Can someone explain why some of these K values are supposedly better.
Has anyone seen evidence of superior performance after moving from a sub
optimal K to a "magic" K? In other words, is it an artifact of the math
or does it really matter?"
k over 1???? That doesn't sound right at all, at least with the usual
definition of coupling coefficient, which can never be greater than 1.
As for the "magic k" values, it goes something like this:
Assuming the primary and secondary circuits are tuned to the same
frequency, when the spark gap fires there will be waveforms at two
simultaneous frequencies in both the primary and the secondary. The
ratio of these frequencies is a function of the coupling coefficient k.
With the magic k's, at some time after the gap closes the voltage and
current across/in the primary will be both be zero at the same time that
the current in the secondary is zero and the voltage is at a maximum.
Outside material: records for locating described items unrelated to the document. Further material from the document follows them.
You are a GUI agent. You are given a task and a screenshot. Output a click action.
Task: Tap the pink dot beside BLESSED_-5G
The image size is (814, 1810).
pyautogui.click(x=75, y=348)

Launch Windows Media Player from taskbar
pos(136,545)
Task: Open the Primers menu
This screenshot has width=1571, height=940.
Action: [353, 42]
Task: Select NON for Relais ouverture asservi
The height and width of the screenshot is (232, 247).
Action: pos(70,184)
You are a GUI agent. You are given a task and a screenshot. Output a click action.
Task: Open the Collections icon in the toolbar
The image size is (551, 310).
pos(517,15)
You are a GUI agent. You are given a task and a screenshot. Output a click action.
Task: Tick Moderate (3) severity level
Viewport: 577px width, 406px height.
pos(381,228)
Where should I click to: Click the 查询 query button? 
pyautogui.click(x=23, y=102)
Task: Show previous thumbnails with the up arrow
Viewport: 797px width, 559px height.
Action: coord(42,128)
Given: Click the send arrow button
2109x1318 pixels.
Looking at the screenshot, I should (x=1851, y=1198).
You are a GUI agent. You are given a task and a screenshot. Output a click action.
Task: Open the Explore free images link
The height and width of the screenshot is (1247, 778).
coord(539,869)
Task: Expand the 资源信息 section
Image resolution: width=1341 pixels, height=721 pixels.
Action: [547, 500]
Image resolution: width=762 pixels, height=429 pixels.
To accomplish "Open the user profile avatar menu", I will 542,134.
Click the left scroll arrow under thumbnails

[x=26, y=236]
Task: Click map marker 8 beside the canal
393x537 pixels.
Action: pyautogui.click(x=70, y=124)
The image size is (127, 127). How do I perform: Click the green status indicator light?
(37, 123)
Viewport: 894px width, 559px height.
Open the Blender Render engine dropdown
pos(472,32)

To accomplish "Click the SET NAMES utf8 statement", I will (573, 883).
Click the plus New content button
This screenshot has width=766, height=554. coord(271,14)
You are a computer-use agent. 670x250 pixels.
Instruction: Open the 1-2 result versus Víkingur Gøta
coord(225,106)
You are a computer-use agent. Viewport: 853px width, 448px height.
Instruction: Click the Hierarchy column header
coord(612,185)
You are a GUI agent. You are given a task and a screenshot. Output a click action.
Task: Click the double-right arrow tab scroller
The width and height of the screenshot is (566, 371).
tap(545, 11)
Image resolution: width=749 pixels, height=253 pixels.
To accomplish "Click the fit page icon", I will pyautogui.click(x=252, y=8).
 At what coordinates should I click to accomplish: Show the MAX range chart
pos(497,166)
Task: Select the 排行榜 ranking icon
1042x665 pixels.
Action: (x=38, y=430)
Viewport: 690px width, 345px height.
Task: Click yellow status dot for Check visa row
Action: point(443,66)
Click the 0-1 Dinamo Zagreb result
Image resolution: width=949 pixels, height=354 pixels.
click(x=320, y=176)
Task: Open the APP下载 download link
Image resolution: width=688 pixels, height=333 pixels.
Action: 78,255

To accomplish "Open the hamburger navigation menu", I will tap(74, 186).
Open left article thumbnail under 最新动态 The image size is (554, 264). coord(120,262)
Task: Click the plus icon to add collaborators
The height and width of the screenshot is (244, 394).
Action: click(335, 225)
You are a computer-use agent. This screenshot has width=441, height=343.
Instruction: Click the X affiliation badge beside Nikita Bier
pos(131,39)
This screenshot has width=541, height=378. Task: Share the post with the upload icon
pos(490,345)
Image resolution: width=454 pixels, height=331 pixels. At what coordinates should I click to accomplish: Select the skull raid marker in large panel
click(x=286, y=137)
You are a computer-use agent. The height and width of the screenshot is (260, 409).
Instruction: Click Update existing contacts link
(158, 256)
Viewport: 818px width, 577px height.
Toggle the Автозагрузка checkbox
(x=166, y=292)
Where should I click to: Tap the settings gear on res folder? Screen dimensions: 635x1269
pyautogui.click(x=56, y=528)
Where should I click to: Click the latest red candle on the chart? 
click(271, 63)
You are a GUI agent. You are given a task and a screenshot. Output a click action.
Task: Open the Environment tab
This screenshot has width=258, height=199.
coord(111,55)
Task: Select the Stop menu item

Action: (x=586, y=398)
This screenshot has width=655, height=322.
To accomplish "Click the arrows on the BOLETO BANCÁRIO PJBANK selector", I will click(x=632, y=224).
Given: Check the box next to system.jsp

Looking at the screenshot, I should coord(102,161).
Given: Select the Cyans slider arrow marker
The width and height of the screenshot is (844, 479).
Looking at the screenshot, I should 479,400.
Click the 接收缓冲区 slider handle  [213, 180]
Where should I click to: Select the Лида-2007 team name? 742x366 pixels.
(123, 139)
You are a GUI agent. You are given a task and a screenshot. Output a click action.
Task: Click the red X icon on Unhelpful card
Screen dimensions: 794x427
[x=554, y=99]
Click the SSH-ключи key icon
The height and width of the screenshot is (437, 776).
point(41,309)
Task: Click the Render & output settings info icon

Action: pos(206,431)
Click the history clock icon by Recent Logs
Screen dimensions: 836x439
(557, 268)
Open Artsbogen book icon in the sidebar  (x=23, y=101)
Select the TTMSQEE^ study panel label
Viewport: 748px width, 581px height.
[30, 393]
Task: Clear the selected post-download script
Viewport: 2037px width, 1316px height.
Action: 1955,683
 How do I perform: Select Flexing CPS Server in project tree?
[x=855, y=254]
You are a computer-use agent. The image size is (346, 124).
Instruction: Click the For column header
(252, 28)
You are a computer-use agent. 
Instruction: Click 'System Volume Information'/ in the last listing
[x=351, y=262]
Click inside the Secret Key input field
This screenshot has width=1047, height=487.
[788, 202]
The significance of this is that, at this instant, ALL of the energy
originally stored in the primary capacitor will have been transferred to
the secondary. If the gap "opens" (quenches) then, the secondary
voltage will be at the maximum possible value. There is an infinite
series of k's which will allow this condition, but the important ones
are the larger ones, which minimize the number of cycles (and hence
power loss) before this time is reached. The magic k's are valid even
for quite low values of primary and secondary Q.
Note that, as k approaches zero, the two frequencies will approach each
other closely, and the cycles to the magic time will be very large. As
k approaches 1 the separation between the frequencies increase until, at
k = 1, one is at infinity and the other at zero.
Ed